Baltimore Sun

Bridge Play

- Frank Stewart

I continue a series on suit establishm­ent. I believe that many players focus on bidding, especially on convention­s, and spend too little time on card-play technique.

In today’s deal, dummy played low on the opening club lead, and East took the ace and shifted to a trump. South won in dummy, took the ace of diamonds, ruffed a diamond, led a trump to his hand and ruffed his last diamond. But then he was stuck in dummy, and when he led the king of clubs, East ruffed. South also lost two spades and went down.

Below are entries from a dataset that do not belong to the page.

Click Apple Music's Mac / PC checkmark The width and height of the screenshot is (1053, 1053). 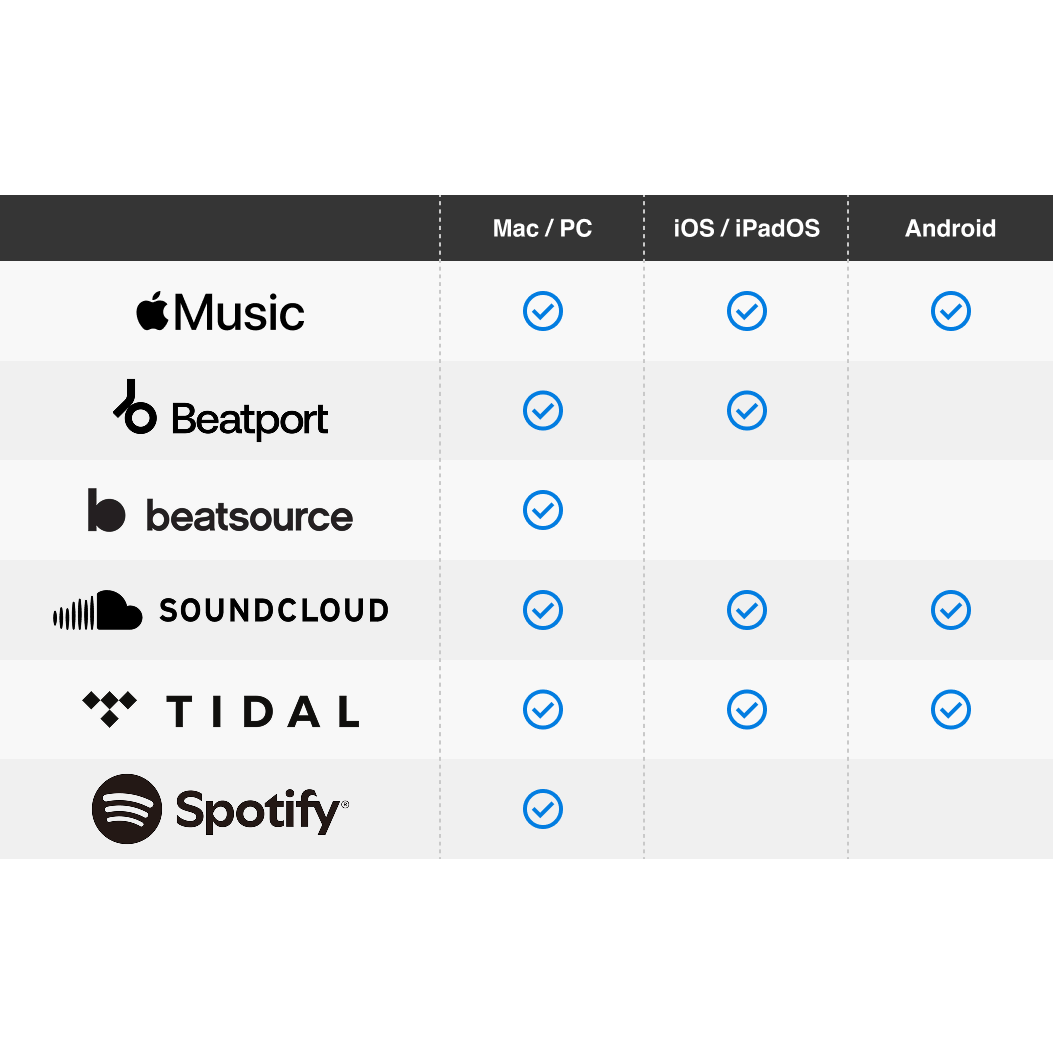tap(543, 311)
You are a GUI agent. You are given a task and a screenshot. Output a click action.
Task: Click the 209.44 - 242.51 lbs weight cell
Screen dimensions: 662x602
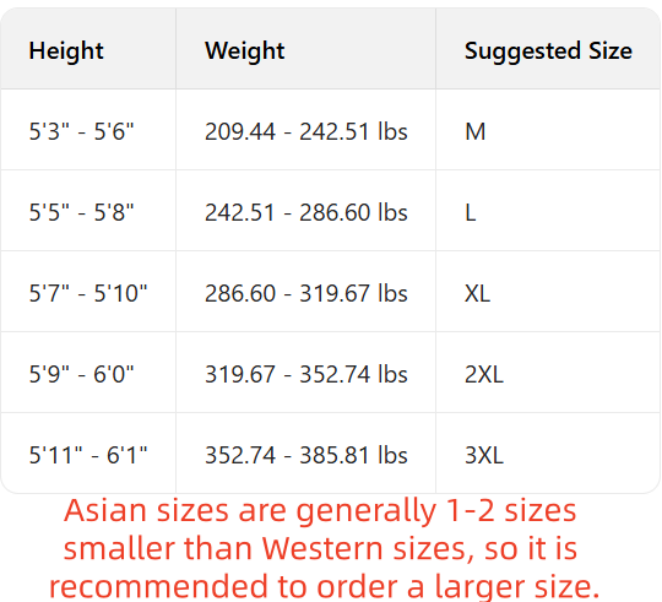306,131
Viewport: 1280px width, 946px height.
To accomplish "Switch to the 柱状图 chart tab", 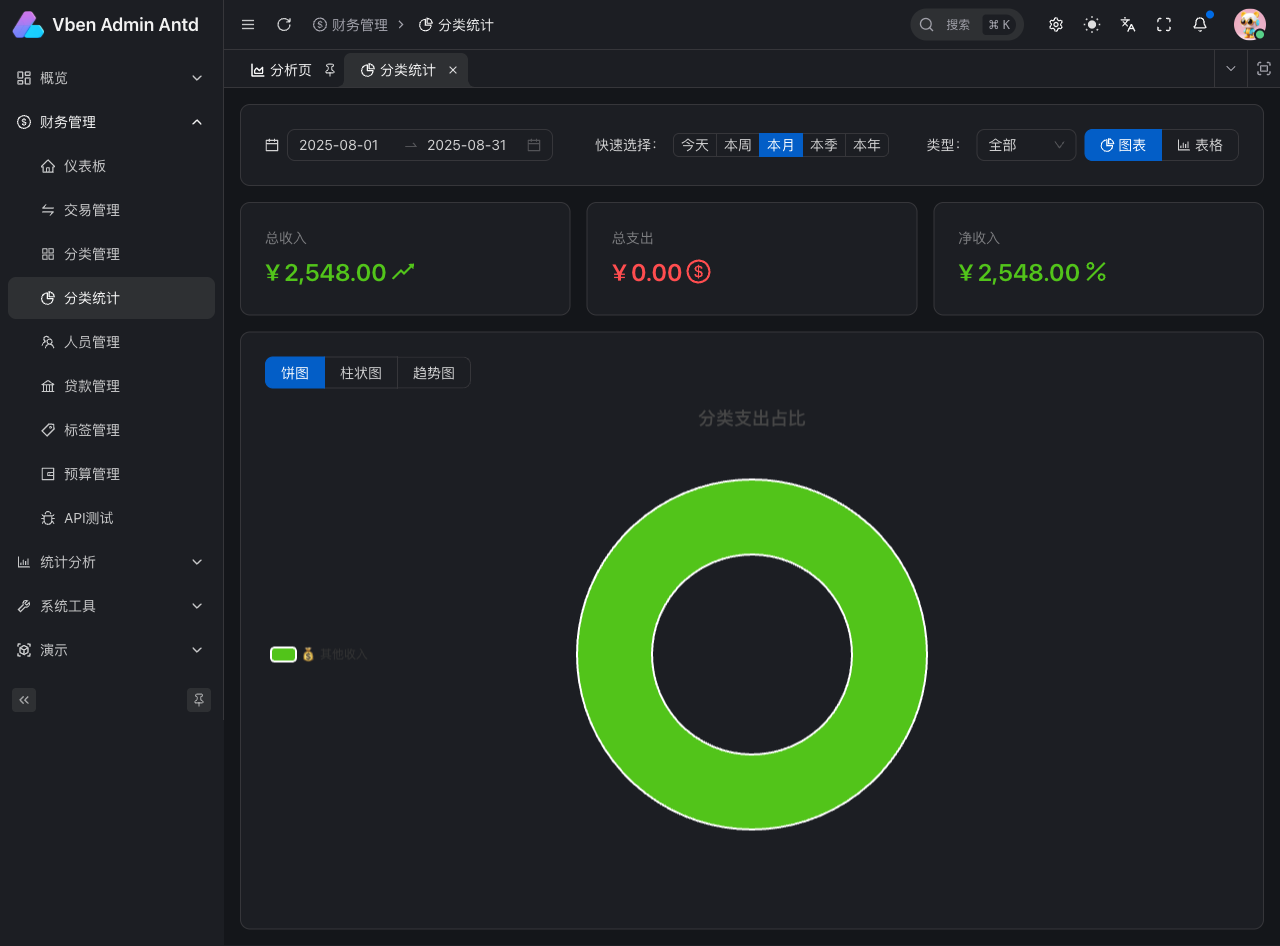I will [361, 373].
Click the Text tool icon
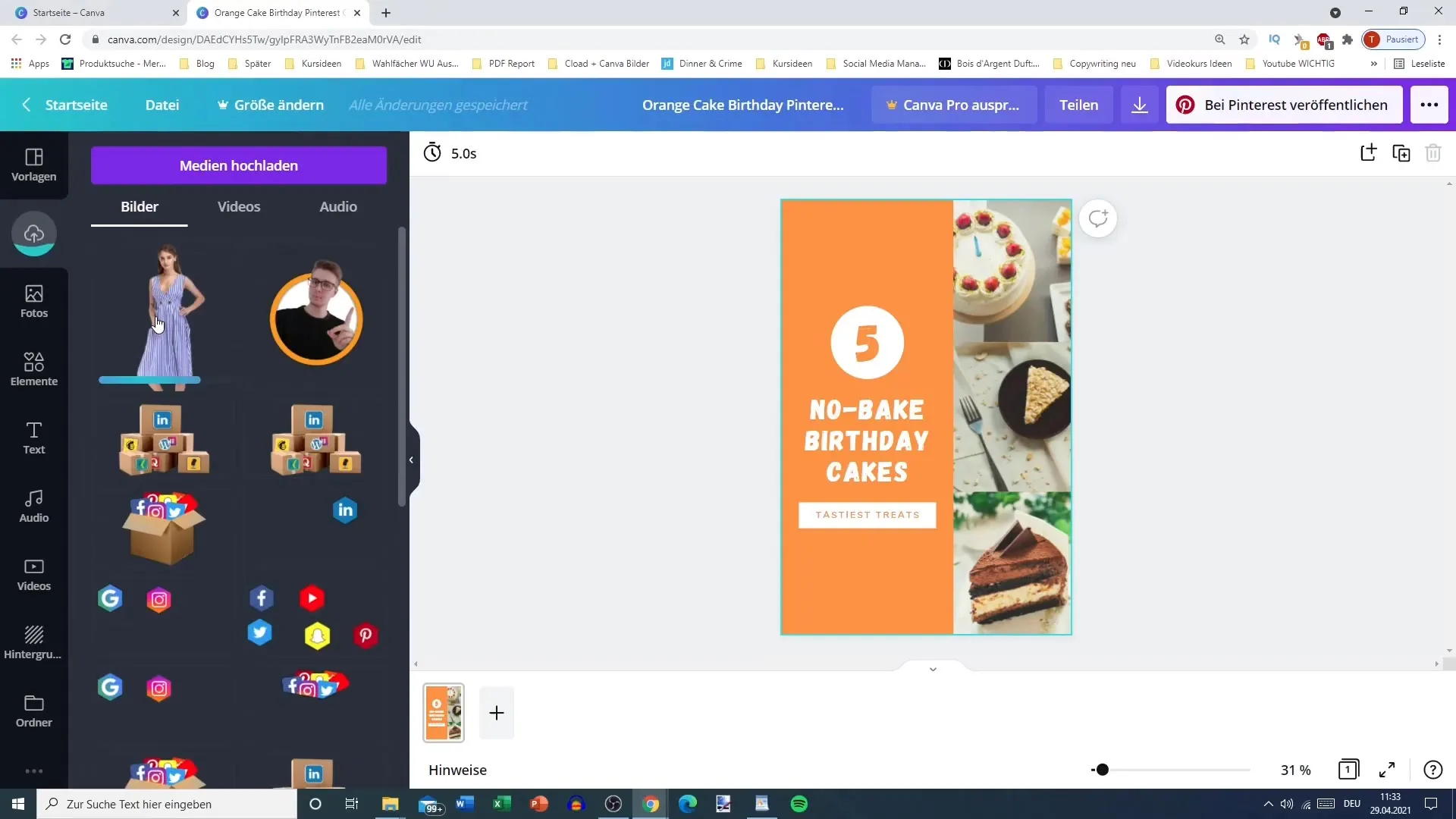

How would you play four hearts?

SPADE LOSER

With apologies to mule lovers, there is more than one way to skin a mule — and more than one way to set up a suit. Here, South can rely on a loser-on-loser play. He draws trumps and leads the jack of clubs: queen, king. When East discards, South leads the nine of clubs and pitches a spade.

Then South can pitch another spade on the high eight of clubs. He ruffs one diamond in dummy, losing a diamond at the end plus two clubs.

DAILY QUESTION

You hold: ♠ 932 ♥ K 10 9 6 4 ♦ A75 ♣ J 4. The dealer, at your left, opens one diamond. Your partner doubles, you respond (“advance”) one heart and he then bids one spade. The opponents pass. What do you say?

ANSWER: Since your partner doubled for takeout before bidding his suit, he has substantia­l extra strength: at least 17 points. If your hand had been any stronger, you could have jumped to two hearts to invite game. Bid four spades.